The band has been holed up in Kung Fu Bakery studios in Portland, Oregon since mid-April, with Tucker Martine and Death Cab for Cutie's Chris Walla behind the controls; they hope to be finished by the end of June.
They're currently choosing between 22 new songs for the album. Those include "Yankee Bayonet", a "Civil War-era ghost love story" ("My particular fascinations, I guess you can't really get away from them-- wars and soldiers and ghosts, things like that") featuring an as-yet-undetermined female vocalist duetting with Meloy, as well as "The Perfect Crime Number Two". "The Perfect Crime Number One", which "was recorded live a couple days ago after an absinthe binge," probably won't make the cut.

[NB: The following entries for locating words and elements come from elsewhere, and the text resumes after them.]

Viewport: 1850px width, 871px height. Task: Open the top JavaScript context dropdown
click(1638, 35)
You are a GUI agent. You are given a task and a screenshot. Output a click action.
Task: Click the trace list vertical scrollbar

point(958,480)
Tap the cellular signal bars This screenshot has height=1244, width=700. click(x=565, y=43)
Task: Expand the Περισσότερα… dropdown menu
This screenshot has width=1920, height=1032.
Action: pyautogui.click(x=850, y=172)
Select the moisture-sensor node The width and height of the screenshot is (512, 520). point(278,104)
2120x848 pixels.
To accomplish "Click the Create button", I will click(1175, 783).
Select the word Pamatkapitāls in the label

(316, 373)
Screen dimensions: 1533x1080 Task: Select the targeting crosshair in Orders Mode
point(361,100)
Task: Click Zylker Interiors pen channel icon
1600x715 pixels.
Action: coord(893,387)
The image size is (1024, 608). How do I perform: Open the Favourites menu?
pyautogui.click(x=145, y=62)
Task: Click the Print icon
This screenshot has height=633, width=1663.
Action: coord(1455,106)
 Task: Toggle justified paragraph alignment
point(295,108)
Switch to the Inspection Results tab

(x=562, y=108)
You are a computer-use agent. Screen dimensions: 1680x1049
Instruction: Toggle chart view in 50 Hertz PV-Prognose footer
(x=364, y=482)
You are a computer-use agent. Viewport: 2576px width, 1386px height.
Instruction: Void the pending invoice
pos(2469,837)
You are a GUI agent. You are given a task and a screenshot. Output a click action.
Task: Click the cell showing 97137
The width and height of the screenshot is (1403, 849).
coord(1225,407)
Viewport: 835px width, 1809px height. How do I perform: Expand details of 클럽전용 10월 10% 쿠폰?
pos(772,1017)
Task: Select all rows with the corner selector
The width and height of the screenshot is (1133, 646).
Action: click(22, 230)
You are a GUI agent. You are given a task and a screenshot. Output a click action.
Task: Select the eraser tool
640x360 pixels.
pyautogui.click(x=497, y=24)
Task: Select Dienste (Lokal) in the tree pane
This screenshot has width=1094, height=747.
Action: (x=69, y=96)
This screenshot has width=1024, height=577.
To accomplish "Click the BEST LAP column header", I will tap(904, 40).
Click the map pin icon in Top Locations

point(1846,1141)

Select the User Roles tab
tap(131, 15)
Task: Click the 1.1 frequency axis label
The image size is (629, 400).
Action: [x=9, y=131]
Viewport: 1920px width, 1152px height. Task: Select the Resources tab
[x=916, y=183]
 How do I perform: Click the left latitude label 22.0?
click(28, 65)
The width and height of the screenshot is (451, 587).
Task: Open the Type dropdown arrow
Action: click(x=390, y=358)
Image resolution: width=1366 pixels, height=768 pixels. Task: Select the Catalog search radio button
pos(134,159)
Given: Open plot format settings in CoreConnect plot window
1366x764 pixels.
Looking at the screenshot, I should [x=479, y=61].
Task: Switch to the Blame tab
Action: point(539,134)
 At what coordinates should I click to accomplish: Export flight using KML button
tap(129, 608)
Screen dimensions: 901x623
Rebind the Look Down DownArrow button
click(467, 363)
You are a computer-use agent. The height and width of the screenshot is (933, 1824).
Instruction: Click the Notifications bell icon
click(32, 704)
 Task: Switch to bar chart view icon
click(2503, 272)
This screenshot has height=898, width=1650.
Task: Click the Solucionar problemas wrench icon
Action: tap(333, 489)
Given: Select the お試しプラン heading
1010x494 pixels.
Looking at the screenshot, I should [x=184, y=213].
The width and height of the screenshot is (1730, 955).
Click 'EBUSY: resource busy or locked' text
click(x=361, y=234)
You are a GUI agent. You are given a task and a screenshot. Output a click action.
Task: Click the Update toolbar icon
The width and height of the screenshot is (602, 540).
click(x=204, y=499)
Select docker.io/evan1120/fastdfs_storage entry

"It's hard to totally say what the record is going to be like," Meloy said, "since we're still in the beginning stages of it, and especially since there's so many songs that need to be trimmed down into a record, it's hard to say what the shape of the record will be. But for the most part, it feels like it's going to be kind of strange. And there will be a few of the three- or four-minute pop numbers that will have the Decemberisty tint to them. But for the most part it feels like-- it's kind of cliché, but-- exploring new territory, which is exciting."
Vocalist/violinist Petra Haden, who has been touring with the band, has not joined the Decemberists in the studio. "Petra Haden is not involved, for a number of reasons," Meloy explained. "One being that she was just kind of taken on to be an extra musician for the Picaresque tour, and now we're done with that and working on new material. We still will absorb musicians on the road, but we wanted to wait and see what the material ended up like before we made any decisions."
The major label experience has been going smoothly so far. Meloy said, "We've had the Capitol Records A&R people come in, which is kind of terrifying because as long as I've been a fan of music, and been aware of the differences between independent labels and major labels, that infamous initial listening by the A&R people in which they frown and shake their heads and say they need to hear more singles, that was kind of terrifying to me.
"So they came in, and we had strategically put together the two obvious singles that were both short and kind of poppy and fit in with the Decemberists idiom and played them for them. And they liked them. And they asked what else we were doing, and then we started playing the long proggy song cycles, and that's when they got really excited. So it was kind of a positive bit of reinforcement, that they actually support the fact that we're moving in a relatively strange direction."
Meloy said that the band hopes to convey that strangeness with suitable stage presentation on the tour in support in the album, which will begin this fall. "It's going to be playing bigger places, and there's always bigger ticket prices at those places, so we really want to make an extra effort to make it a good show. The best that we could do is to offer a better show I guess. So there will be some funny stuff I'm sure, to be determined."
The Decemberists plan to lay low for most of the rest of the summer, with only three shows scheduled. And they are:
06-16 Telluride, CO - Telluride Bluegrass Festival
08-23 Seattle, WA - Woodland Park Zoo
08-26 Salem, OR - NRK Festival
As for Henry "Hank" Meloy, Colin's son with girlfriend Carson Ellis (aka the woman behind the Decemberists' awesome illustrations), Meloy reported that "He's doing really great, actually! Fantastic. Sleeping all the way through the night, which is awesome." Yes, indeed.